Top of DATASET EXTRACT

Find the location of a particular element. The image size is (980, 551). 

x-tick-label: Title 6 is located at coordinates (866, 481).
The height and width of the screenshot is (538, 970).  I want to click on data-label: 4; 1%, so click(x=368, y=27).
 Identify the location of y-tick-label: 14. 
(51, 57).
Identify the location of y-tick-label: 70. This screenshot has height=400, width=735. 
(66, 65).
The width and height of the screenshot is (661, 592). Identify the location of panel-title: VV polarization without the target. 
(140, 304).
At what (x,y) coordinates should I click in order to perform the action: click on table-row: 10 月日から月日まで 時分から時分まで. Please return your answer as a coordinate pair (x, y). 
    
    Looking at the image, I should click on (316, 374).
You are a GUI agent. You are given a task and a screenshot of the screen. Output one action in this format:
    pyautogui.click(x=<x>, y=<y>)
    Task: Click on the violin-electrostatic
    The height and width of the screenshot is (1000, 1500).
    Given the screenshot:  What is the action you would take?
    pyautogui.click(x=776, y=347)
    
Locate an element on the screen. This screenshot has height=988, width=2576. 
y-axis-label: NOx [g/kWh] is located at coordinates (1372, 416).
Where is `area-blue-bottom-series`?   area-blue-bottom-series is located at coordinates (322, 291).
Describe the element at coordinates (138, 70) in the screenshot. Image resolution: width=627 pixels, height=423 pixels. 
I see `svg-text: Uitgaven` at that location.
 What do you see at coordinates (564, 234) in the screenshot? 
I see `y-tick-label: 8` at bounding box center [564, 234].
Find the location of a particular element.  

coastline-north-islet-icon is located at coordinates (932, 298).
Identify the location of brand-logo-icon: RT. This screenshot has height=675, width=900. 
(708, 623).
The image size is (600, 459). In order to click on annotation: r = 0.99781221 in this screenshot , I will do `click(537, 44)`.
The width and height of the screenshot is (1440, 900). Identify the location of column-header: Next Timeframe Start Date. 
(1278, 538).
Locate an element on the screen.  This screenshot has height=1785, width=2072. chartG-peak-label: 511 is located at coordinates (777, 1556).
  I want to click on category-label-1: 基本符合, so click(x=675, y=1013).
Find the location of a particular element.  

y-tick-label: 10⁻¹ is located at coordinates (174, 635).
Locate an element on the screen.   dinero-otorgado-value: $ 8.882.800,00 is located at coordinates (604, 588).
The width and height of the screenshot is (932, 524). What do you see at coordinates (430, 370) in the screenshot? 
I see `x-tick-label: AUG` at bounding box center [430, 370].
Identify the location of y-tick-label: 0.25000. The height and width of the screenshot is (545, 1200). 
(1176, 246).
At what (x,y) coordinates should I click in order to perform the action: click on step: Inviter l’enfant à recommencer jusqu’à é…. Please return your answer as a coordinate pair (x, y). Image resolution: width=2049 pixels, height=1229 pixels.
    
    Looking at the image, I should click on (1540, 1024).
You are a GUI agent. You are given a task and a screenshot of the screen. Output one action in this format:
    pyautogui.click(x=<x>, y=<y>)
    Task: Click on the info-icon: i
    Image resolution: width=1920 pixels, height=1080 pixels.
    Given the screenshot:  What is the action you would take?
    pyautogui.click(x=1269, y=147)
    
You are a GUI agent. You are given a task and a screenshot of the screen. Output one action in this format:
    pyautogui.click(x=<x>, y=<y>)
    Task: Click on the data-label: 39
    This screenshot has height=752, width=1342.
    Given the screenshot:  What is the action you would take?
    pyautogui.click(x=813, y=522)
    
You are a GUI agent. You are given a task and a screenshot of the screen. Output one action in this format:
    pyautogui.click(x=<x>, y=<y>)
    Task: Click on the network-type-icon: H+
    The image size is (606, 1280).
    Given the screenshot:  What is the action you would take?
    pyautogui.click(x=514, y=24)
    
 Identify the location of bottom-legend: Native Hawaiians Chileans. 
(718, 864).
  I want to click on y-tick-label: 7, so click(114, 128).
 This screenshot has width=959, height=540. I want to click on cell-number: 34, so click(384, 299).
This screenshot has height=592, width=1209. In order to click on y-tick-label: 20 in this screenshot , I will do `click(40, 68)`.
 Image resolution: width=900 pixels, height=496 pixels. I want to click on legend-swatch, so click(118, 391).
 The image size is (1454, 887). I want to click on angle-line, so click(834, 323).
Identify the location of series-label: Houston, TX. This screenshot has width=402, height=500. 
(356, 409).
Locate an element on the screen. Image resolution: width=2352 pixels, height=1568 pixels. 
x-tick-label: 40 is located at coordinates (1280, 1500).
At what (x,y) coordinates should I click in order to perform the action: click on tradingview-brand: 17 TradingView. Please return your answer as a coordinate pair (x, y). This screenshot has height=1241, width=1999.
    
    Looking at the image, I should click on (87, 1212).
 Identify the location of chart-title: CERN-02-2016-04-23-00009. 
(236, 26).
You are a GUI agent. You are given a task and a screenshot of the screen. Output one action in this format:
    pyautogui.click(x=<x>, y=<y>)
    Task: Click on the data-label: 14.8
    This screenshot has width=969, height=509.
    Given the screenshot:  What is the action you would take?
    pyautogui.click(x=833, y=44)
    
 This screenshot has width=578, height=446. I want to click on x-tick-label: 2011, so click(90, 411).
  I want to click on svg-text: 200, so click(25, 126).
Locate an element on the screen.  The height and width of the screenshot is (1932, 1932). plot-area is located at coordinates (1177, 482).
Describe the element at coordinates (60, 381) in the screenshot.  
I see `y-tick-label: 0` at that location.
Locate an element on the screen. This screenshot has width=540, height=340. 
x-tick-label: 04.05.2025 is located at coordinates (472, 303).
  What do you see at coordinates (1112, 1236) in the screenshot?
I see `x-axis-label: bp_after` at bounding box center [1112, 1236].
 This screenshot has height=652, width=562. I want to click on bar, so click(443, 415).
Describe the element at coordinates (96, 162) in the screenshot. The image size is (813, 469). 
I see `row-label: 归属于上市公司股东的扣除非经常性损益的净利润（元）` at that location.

Bottom of DATASET EXTRACT

**WRITTEN TASK:**
Copy every one of the records above word for word.

**RESPONSE BOX:**
Find the location of a particular element. The image size is (980, 551). 

x-tick-label: Title 6 is located at coordinates (866, 481).
The height and width of the screenshot is (538, 970).  I want to click on data-label: 4; 1%, so click(x=368, y=27).
 Identify the location of y-tick-label: 14. 
(51, 57).
Identify the location of y-tick-label: 70. This screenshot has height=400, width=735. 
(66, 65).
The width and height of the screenshot is (661, 592). Identify the location of panel-title: VV polarization without the target. 
(140, 304).
At what (x,y) coordinates should I click in order to perform the action: click on table-row: 10 月日から月日まで 時分から時分まで. Please return your answer as a coordinate pair (x, y). 
    
    Looking at the image, I should click on (316, 374).
You are a GUI agent. You are given a task and a screenshot of the screen. Output one action in this format:
    pyautogui.click(x=<x>, y=<y>)
    Task: Click on the violin-electrostatic
    The height and width of the screenshot is (1000, 1500).
    Given the screenshot:  What is the action you would take?
    pyautogui.click(x=776, y=347)
    
Locate an element on the screen. This screenshot has height=988, width=2576. 
y-axis-label: NOx [g/kWh] is located at coordinates (1372, 416).
Where is `area-blue-bottom-series`?   area-blue-bottom-series is located at coordinates (322, 291).
Describe the element at coordinates (138, 70) in the screenshot. Image resolution: width=627 pixels, height=423 pixels. 
I see `svg-text: Uitgaven` at that location.
 What do you see at coordinates (564, 234) in the screenshot? 
I see `y-tick-label: 8` at bounding box center [564, 234].
Find the location of a particular element.  

coastline-north-islet-icon is located at coordinates (932, 298).
Identify the location of brand-logo-icon: RT. This screenshot has height=675, width=900. 
(708, 623).
The image size is (600, 459). In order to click on annotation: r = 0.99781221 in this screenshot , I will do `click(537, 44)`.
The width and height of the screenshot is (1440, 900). Identify the location of column-header: Next Timeframe Start Date. 
(1278, 538).
Locate an element on the screen.  This screenshot has height=1785, width=2072. chartG-peak-label: 511 is located at coordinates (777, 1556).
  I want to click on category-label-1: 基本符合, so click(x=675, y=1013).
Find the location of a particular element.  

y-tick-label: 10⁻¹ is located at coordinates (174, 635).
Locate an element on the screen.   dinero-otorgado-value: $ 8.882.800,00 is located at coordinates (604, 588).
The width and height of the screenshot is (932, 524). What do you see at coordinates (430, 370) in the screenshot? 
I see `x-tick-label: AUG` at bounding box center [430, 370].
Identify the location of y-tick-label: 0.25000. The height and width of the screenshot is (545, 1200). 
(1176, 246).
At what (x,y) coordinates should I click in order to perform the action: click on step: Inviter l’enfant à recommencer jusqu’à é…. Please return your answer as a coordinate pair (x, y). Image resolution: width=2049 pixels, height=1229 pixels.
    
    Looking at the image, I should click on (1540, 1024).
You are a GUI agent. You are given a task and a screenshot of the screen. Output one action in this format:
    pyautogui.click(x=<x>, y=<y>)
    Task: Click on the info-icon: i
    Image resolution: width=1920 pixels, height=1080 pixels.
    Given the screenshot:  What is the action you would take?
    pyautogui.click(x=1269, y=147)
    
You are a GUI agent. You are given a task and a screenshot of the screen. Output one action in this format:
    pyautogui.click(x=<x>, y=<y>)
    Task: Click on the data-label: 39
    This screenshot has height=752, width=1342.
    Given the screenshot:  What is the action you would take?
    pyautogui.click(x=813, y=522)
    
You are a GUI agent. You are given a task and a screenshot of the screen. Output one action in this format:
    pyautogui.click(x=<x>, y=<y>)
    Task: Click on the network-type-icon: H+
    The image size is (606, 1280).
    Given the screenshot:  What is the action you would take?
    pyautogui.click(x=514, y=24)
    
 Identify the location of bottom-legend: Native Hawaiians Chileans. 
(718, 864).
  I want to click on y-tick-label: 7, so click(114, 128).
 This screenshot has width=959, height=540. I want to click on cell-number: 34, so click(384, 299).
This screenshot has height=592, width=1209. In order to click on y-tick-label: 20 in this screenshot , I will do `click(40, 68)`.
 Image resolution: width=900 pixels, height=496 pixels. I want to click on legend-swatch, so click(118, 391).
 The image size is (1454, 887). I want to click on angle-line, so click(834, 323).
Identify the location of series-label: Houston, TX. This screenshot has width=402, height=500. 
(356, 409).
Locate an element on the screen. Image resolution: width=2352 pixels, height=1568 pixels. 
x-tick-label: 40 is located at coordinates (1280, 1500).
At what (x,y) coordinates should I click in order to perform the action: click on tradingview-brand: 17 TradingView. Please return your answer as a coordinate pair (x, y). This screenshot has height=1241, width=1999.
    
    Looking at the image, I should click on (87, 1212).
 Identify the location of chart-title: CERN-02-2016-04-23-00009. 
(236, 26).
You are a GUI agent. You are given a task and a screenshot of the screen. Output one action in this format:
    pyautogui.click(x=<x>, y=<y>)
    Task: Click on the data-label: 14.8
    This screenshot has width=969, height=509.
    Given the screenshot:  What is the action you would take?
    pyautogui.click(x=833, y=44)
    
 This screenshot has width=578, height=446. I want to click on x-tick-label: 2011, so click(90, 411).
  I want to click on svg-text: 200, so click(25, 126).
Locate an element on the screen.  The height and width of the screenshot is (1932, 1932). plot-area is located at coordinates (1177, 482).
Describe the element at coordinates (60, 381) in the screenshot.  
I see `y-tick-label: 0` at that location.
Locate an element on the screen. This screenshot has width=540, height=340. 
x-tick-label: 04.05.2025 is located at coordinates (472, 303).
  What do you see at coordinates (1112, 1236) in the screenshot?
I see `x-axis-label: bp_after` at bounding box center [1112, 1236].
 This screenshot has height=652, width=562. I want to click on bar, so click(443, 415).
Describe the element at coordinates (96, 162) in the screenshot. The image size is (813, 469). 
I see `row-label: 归属于上市公司股东的扣除非经常性损益的净利润（元）` at that location.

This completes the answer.